After being edited by Golan/Globus hack Alain Jakubowicz, Invaders From Mars was released and simply went nowhere at the box office. It was another cult movie in the making, and one with more than it's fair share of missteps and unrealistic expectations. Louise Fletcher won a Razzie for her performance - rather unfairly, for I actually enjoy her in Invaders From Mars - her crazy, bitter and twisted teacher who always has it in for "David Gardner!" is the spark of insanity that livens the film up, and her frog-swallowing is legendary. Should I be worried that, when eaten by one of the alien creatures, she has to virtually lean in and crawl inside the alien's mouth herself? Nah. It adds to the charm. The special effects also won a Razzie - and I don't fully agree with that either, although I thought the creature design missed the mark a little. For adults, the film doesn't have the pace or complexity to really sustain interest, and lacks finesse. Watching Hunter Carson interact with his mother onscreen is nice - but although the kid might have been a shining beacon in Paris, Texas, the more frenzied and frightening sci-fi field exposed his acting ability and range a little.

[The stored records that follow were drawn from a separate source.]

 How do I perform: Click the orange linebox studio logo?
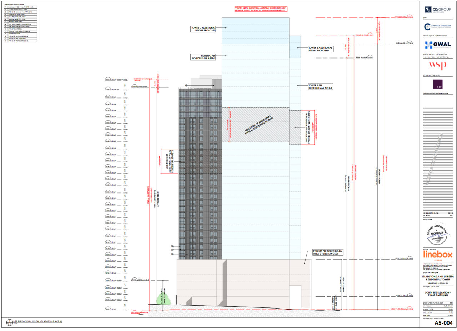coord(438,255)
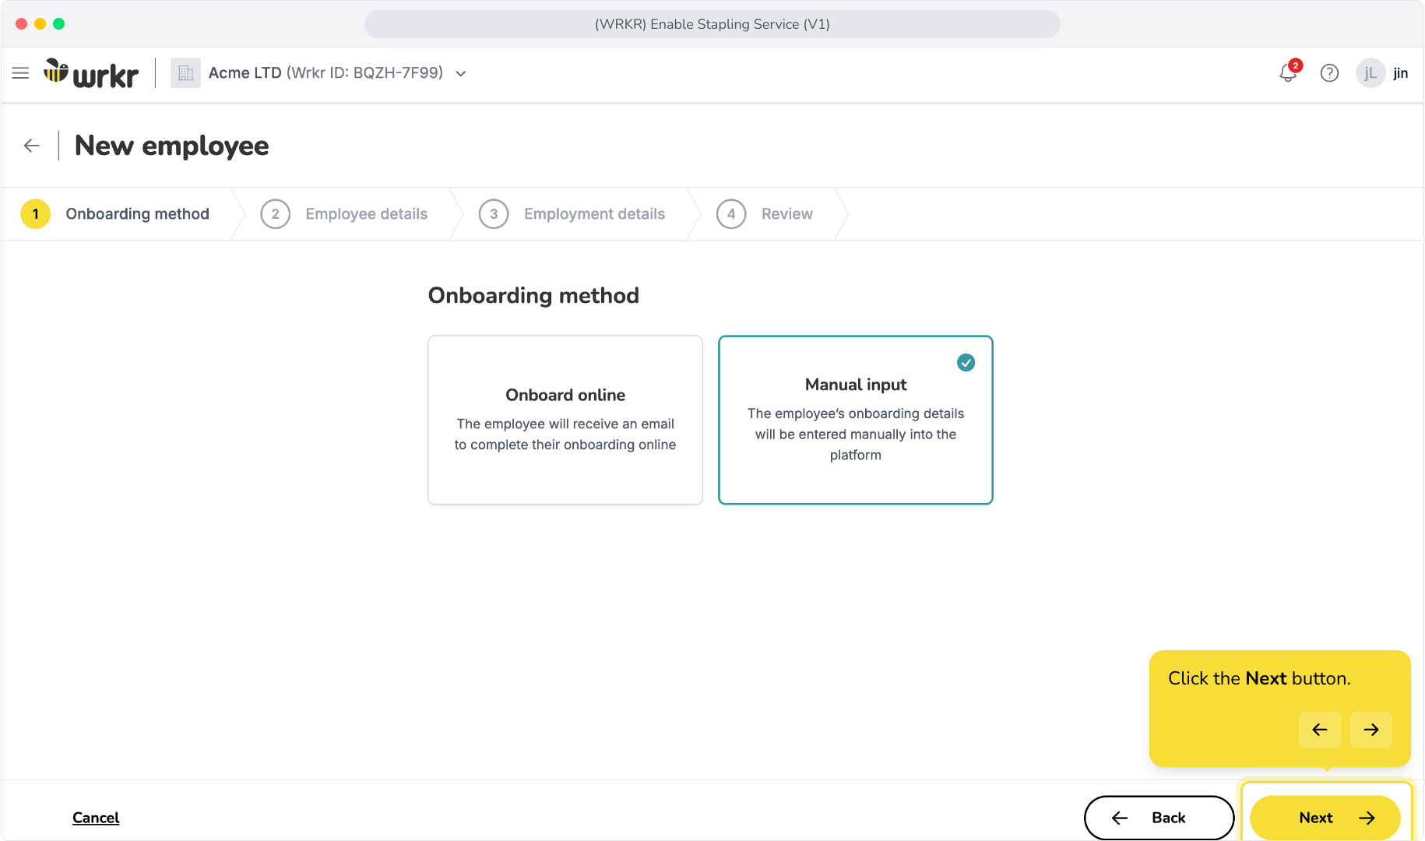Open the help question mark icon

(1329, 73)
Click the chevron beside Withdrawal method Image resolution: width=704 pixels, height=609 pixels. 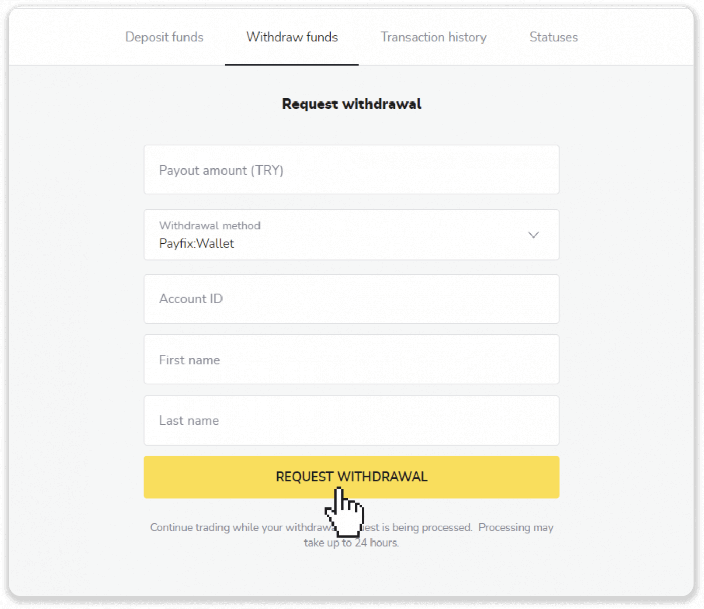pyautogui.click(x=533, y=235)
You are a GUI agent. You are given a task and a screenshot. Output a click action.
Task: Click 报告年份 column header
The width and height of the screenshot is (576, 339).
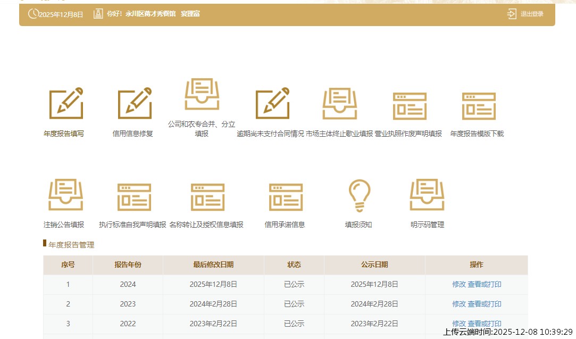pyautogui.click(x=128, y=264)
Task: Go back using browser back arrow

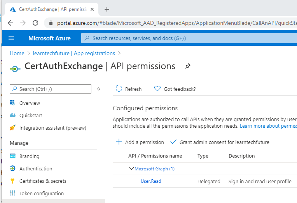Action: (10, 23)
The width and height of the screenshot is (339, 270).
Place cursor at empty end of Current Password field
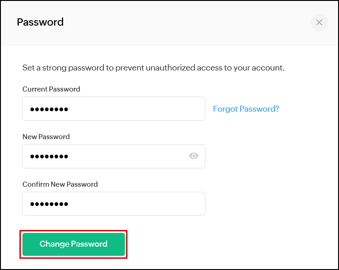click(x=174, y=109)
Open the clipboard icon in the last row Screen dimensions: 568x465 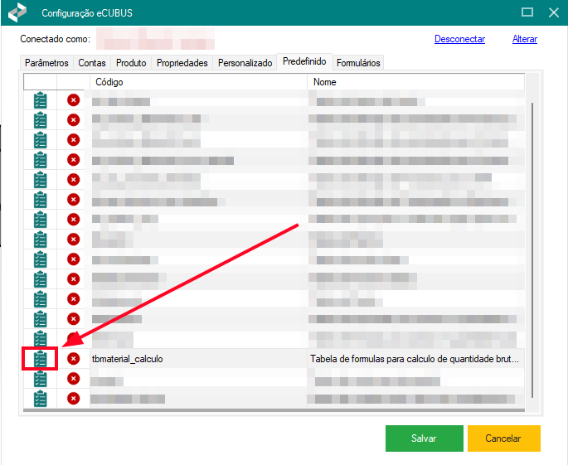click(41, 399)
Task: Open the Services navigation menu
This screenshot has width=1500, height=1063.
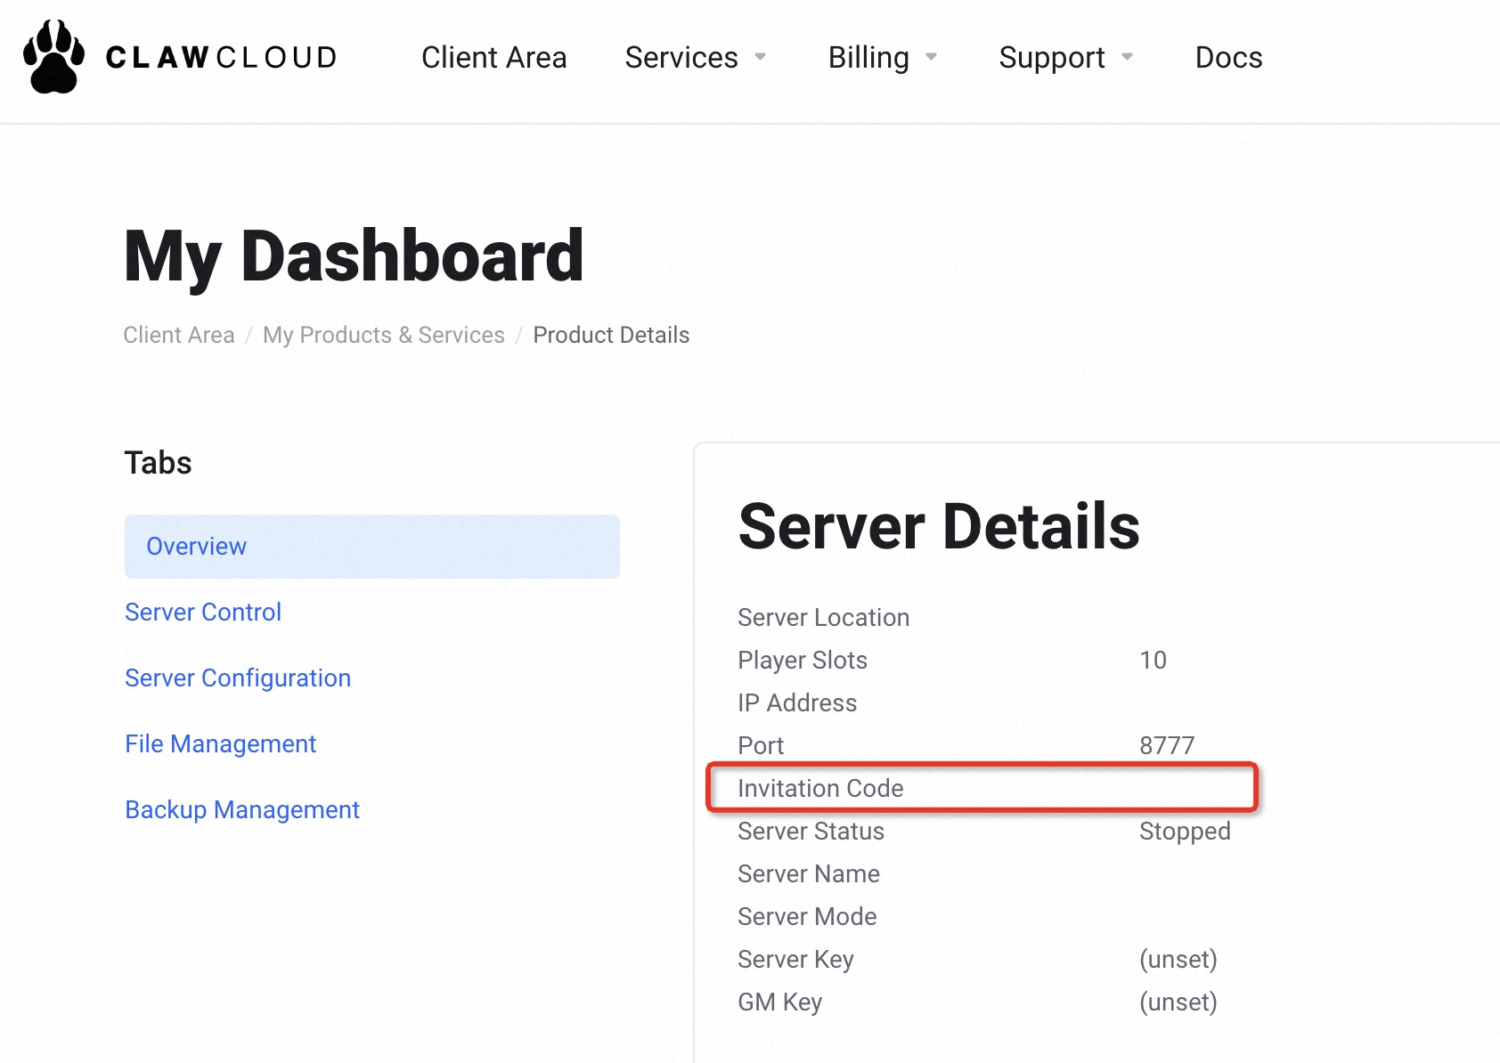Action: click(x=681, y=58)
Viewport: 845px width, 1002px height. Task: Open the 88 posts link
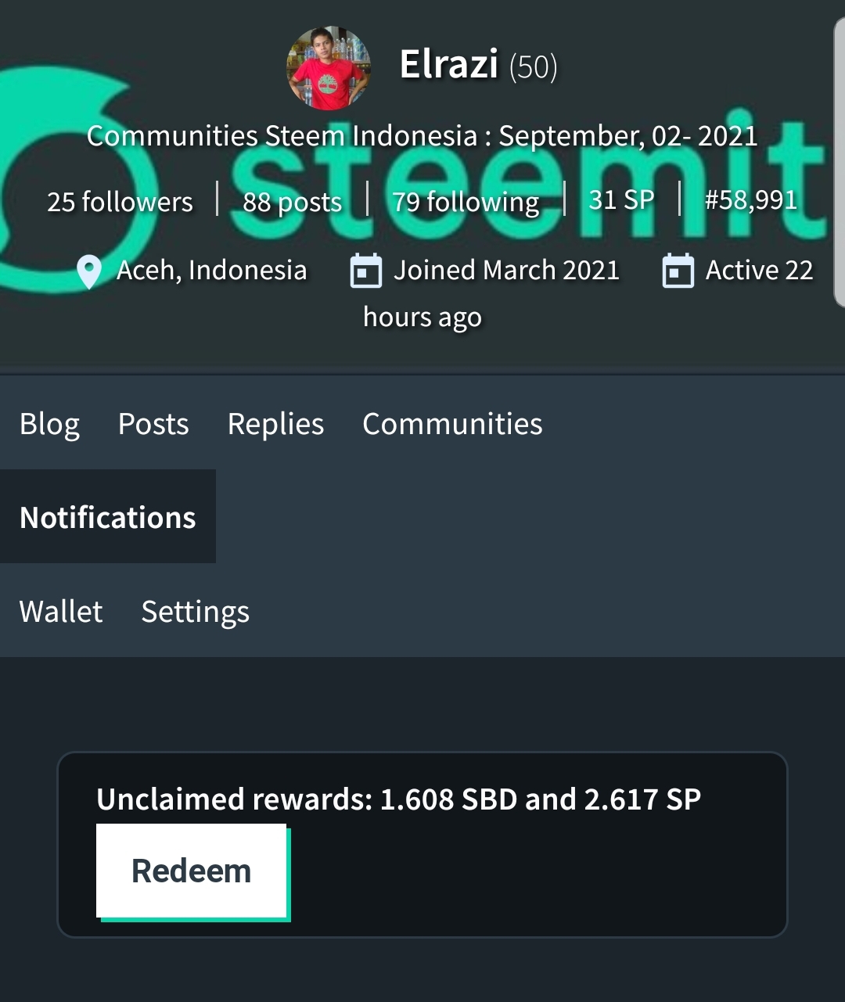[292, 203]
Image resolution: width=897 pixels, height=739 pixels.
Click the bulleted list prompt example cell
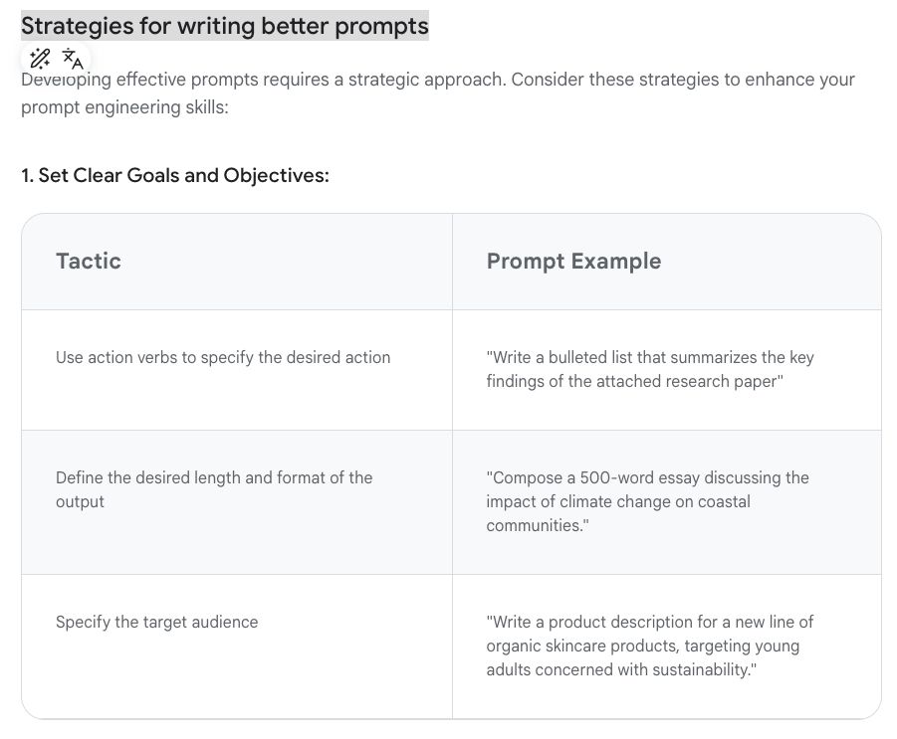pos(649,369)
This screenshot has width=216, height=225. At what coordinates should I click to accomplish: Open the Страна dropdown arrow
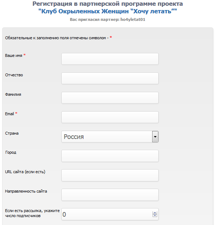(155, 136)
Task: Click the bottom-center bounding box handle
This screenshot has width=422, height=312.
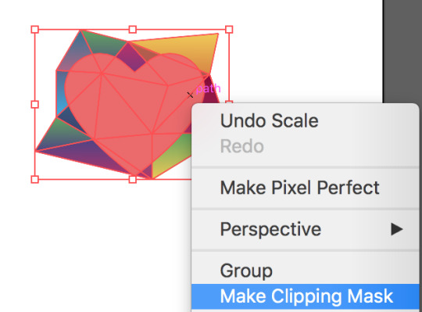Action: coord(132,179)
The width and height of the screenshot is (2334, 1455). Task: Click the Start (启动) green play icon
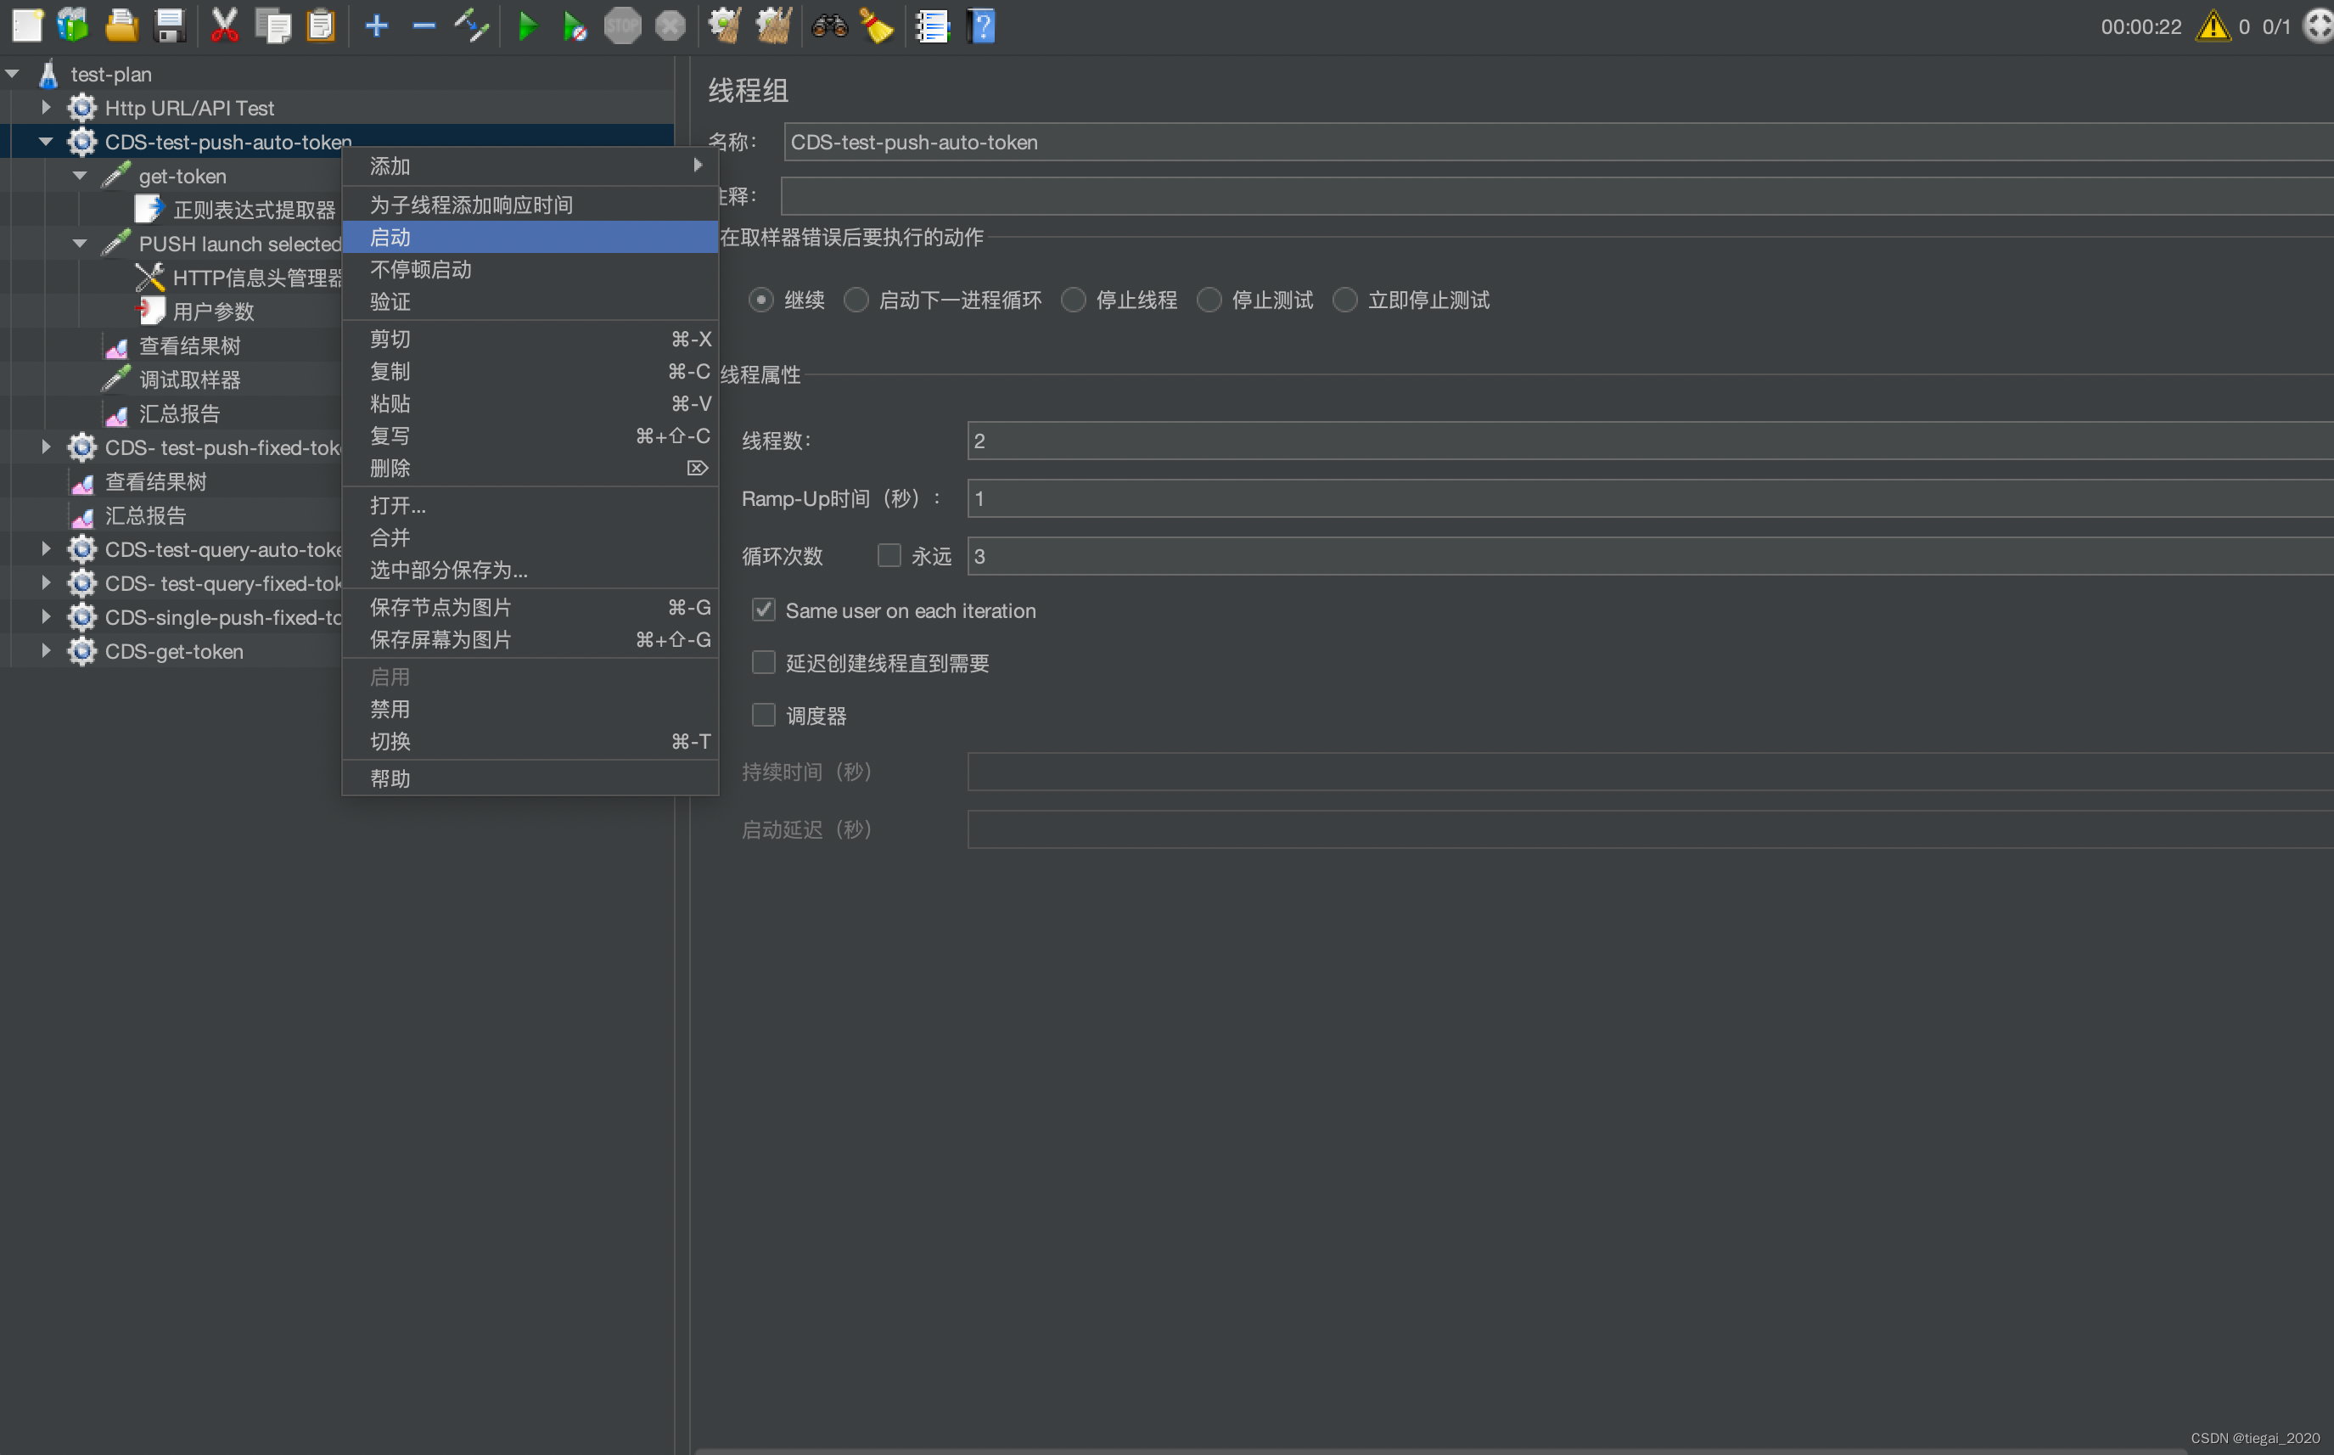524,24
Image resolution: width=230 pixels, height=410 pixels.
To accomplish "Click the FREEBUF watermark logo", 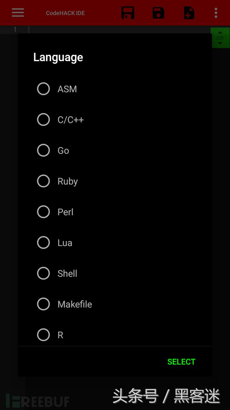I will [38, 400].
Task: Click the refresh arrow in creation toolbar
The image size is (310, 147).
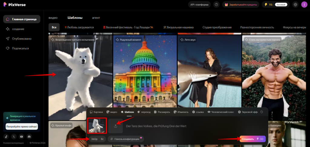Action: [x=262, y=112]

In the end, Tobe Hooper reached the children that were probably like him at a similar age in the 50s - they all remember Invaders From Mars to this day, and it left it's imprint there. I've watched it a few times since it's release - and not once have I really enjoyed it. It's far too good to enjoy in an ironic "so bad it's good" kind of way, and far off the beaten track when it comes to my kind of science fiction or horror. I love watching Karen Black and Louise Fletcher strut their stuff as if B-movie camp is in style - and that's just about the only aspect of Invaders From Mars that really engages me in a serious way. Even the opening titles seem like a cheap knock-off of the Christopher Reeve Superman ones. It's full of little in-jokes (for example, Jimmy Hunt - the kid from the original - plays a police officer in this, and states "I haven't been here since I was a kid!" when he investigates Copper Hill.) You can spot Lifeforce playing on television, and many little things like that - but all added together, this is as niche as a film can get, and best left for 7-year-olds looking for something a little wild and weird. For Cannon and Hooper, it was 0 from 2 (financially - nearly all of the time Hooper is a winner artistically) with the Texas Chainsaw Massacre sequel up next.